乳がんになる割合は、胃がんや大腸がんのように年齢が高まるとともに増えるがんとは異なり、30代から増加し、40~50代という比較的若い世代が最も多く発症します(※1)。近年、晩婚・晩産化の背景もあり、30代後半の出産希望時期が、乳がん発症時期と重なるケースもあるのです。そのため若い時から関心を持つことが大切です。

 

■ 気になる予防方法

乳がんの予防について、今年、世界中の女性から注目を集めたのが、ハリウッド女優アンジェリーナ・ジョリーが受けた予防的乳房切除手術。母親を56歳の若さで亡くしている彼女は、遺伝子検査で乳がんのリスクを高める遺伝子の変異が見つかったため、発症前ながら予防措置として両乳房を切除し、再建手術を受けたのです。

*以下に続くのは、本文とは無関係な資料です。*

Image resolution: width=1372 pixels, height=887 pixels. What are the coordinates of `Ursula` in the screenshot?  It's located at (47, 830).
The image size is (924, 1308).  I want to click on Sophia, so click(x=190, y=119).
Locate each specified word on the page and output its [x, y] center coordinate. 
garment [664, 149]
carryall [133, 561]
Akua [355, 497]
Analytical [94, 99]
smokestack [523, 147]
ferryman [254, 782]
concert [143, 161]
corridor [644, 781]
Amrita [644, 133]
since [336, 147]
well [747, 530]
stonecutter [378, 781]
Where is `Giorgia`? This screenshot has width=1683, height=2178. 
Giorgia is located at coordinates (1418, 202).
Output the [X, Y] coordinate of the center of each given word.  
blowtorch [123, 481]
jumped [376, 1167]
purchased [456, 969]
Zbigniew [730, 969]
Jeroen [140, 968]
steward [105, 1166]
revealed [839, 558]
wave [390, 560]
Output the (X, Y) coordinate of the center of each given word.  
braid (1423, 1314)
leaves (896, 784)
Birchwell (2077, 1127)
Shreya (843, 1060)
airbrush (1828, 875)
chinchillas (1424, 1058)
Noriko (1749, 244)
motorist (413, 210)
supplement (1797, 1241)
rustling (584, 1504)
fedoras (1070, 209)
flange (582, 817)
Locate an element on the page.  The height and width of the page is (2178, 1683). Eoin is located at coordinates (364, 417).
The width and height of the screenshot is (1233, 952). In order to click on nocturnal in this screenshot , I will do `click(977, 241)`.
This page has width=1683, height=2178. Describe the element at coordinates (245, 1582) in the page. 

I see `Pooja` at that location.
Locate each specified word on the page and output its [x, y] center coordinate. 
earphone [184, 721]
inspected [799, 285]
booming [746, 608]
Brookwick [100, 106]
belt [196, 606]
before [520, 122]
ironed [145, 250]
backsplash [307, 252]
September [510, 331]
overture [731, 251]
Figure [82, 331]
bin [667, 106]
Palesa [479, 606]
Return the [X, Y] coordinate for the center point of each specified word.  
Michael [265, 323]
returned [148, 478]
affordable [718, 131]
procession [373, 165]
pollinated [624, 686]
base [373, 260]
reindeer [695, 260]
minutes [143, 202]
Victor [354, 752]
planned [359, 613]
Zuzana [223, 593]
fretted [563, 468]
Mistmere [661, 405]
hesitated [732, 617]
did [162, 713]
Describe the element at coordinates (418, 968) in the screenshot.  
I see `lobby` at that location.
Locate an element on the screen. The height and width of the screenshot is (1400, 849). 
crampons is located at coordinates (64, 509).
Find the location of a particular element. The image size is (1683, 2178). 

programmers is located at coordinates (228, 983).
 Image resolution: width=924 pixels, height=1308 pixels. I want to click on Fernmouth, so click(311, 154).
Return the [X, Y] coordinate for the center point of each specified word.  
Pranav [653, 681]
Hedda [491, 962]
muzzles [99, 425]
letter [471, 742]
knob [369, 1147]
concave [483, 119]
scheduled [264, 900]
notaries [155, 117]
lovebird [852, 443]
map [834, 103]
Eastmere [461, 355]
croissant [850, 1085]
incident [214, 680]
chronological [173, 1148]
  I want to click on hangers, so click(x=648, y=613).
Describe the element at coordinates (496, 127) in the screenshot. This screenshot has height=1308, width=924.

彼女のこの行動で、こうした予防法を知った方も多いのではないでしょうか?10年以上の歴史を持つアメリカと違い、実は日本ではまだまだ症例が少ないようです。さらに経済的な負担も相当なネックで、再建手術まで含めるとかかる費用は500万円以上とも言われています。現段階ではとても気軽にできるものではなさそうです。

 

■ 乳がん検診を受けよう

となると、一番身近な方法は、乳がん検診でしょう。まだ乳腺の厚みがある30代は、年1回の視触診と超音波を組み合わせた検診がベスト。マンモグラフィ(レントゲン)検査は必要に応じて取り入れてみましょう。ただ、この検査は少し被爆するため、妊娠中の方は受けられません。何かと受診を躊躇しがちな妊活中の方も、積極的に受けたいところ。生理後から排卵前の期間で受けてみてはいかがでしょうか。筆者も、毎年このタイミングで受けています。不妊治療中の方で被爆が心配でしたら、まずは主治医に相談してみましょう。

乳がんは早期に発見できれば命が助かるがんのひとつです。日ごろから意識していたいですね!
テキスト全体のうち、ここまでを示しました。